La question des visas et la dépossession du Quai comme signe de désengagement au profit du ministère de l’intérieur dans une vision de contrôle migratoire est pointé avec justesse. Par ailleurs, en dépit d’une croissance soutenue, pauvreté, mauvaise gouvernance, corruption, tensions   ethniques, népotisme, élections douteuse, accès difficile à une éducation et à des soins de qualité sont le lot commun de la majorité des 54 pays africains. A ces foyers de tensions s’ajoutent le terrorisme islamiste (Mali, Tchad, Burkina, Niger) avec l’échec de Barkhane qui n’a pas été assumé, des guerres civiles et conflits armés pour la convoitise de ressources stratégiques (RDC, Sud Soudan, RCA), un effondrement de régime (Libye), et la contagion terroriste avec enlèvements et rançons (Nigéria, Cameroun, Tchad), voire la faillite totale des Etats comme en Somalie, sans oublier les tensions entre Algérie et Maroc, les tentations séparatistes (Erythrée et Tigré) et les récentes incursions islamistes (Bénin, Togo, Côte d’Ivoire, Sénégal, Congo). De 1950 à 2022, on dénombre 214 coups d’état ou tentatives, 103 dirigeants destitués et 22 assassinés. Comment dès lors envisager un réveil stratégique dans un tel contexte d’instabilité ? Cette question nous renvoie, comme l’a dit Laurent BIGOT, à notre mode de fonctionnement du pouvoir, au manque de suivi des rapports parlementaires et au souci de communication qui phagocyte tout.

  • Alors que faire pour remédier à cet état de fait ?

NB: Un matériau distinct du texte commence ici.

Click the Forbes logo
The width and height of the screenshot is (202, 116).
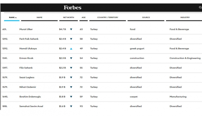[72, 7]
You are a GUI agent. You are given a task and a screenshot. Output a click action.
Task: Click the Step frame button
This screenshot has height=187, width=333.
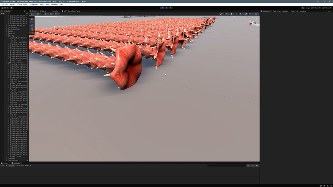[171, 8]
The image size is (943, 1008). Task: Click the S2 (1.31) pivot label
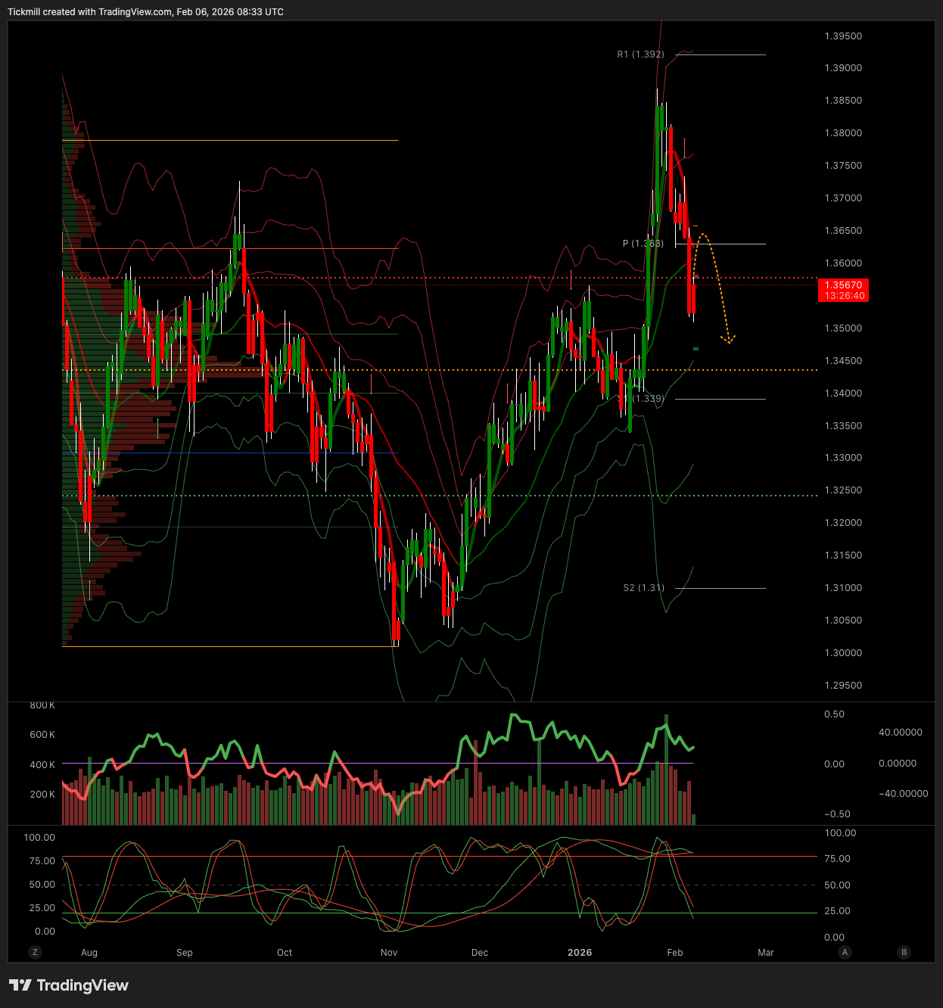pyautogui.click(x=643, y=588)
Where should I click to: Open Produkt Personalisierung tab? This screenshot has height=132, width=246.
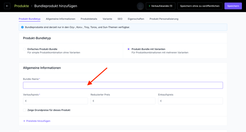(164, 19)
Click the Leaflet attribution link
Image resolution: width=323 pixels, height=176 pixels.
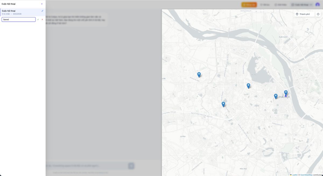[x=294, y=175]
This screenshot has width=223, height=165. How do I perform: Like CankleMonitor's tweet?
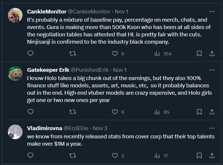(x=115, y=54)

 Il est en premier lieu indispensable que la France reconnaisse qu’elle s’est trompée et qu’elle s’est égarée, d’où la nécessité d’un débat national pour tirer les leçons de notre défaite stratégique, de notre posture seulement militaire dans la lutte anti-terroriste, car les mouvements terroristes sont un symptôme avant d’être une cause. Il convient en deuxième lieu d’arrêter les doubles standards lorsqu’on parle d’Afrique depuis Paris, en clair de pratiquer le « deux poids deux mesures ». En troisième lieu, abandonner l’idée même d’aide au développement pour promouvoir une approche véritablement partenariale avec une nouvelle ambition sur la question des visas et des bourses d’études dans les secteurs d’avenir et une relance de nos Alliances françaises et Instituts culturels pour partager plutôt que rayonner égoïstement. Faut-il laisser courir les choses ou au contraire se retrousser les manches pour se doter d’un véritable ministère et comment l’appeler face à un Quai d’Orsay devenu pratiquement ONG, pour rétablir une relation rénovée et confiante, débarrassée de tout paternalisme, arrogance et condescendance ? Faire table rase du passé ? Et après avoir écarté le concept d’aide par pays, créer un Fonds Français pour le Partenariat International impliquant diasporas africaines, sociétés civiles et entreprises des deux bords ? Et, pourquoi  pas en transformant aussi l’AFD en seule et véritable Banque Française pour le Développement International au lieu de mélanger octroi de prêts et dons ? Quels partenariats pour quels types de projets, selon quelles priorités et quels instruments financiers et gérés par qui ? Comment échapper au traditionnel face à face : un nouveau partenariat bilatéral exigeant ou se jeter dans les bras du multilatéral ou européen dont la fongibilité budgétaire diluera notre spécificité et effacera notre identité. Quelle nouvelle stratégie pour nos entreprises, quel nouveau partenariat militaire ou faut-il se retirer complètement et pour être remplacés par qui ? Faut-il poser des conditions, se mêler des parcours démocratiques, faire de l’ingérence humanitaire et comment échapper à notre vieux réflexe de donneur de leçons et de dépositaire de droits acquis ? Et que dire de la création d’une monnaie africaine à la place du franc CFA ? Pourquoi ne pas envisager un jour de l’accompagner, la soutenir ?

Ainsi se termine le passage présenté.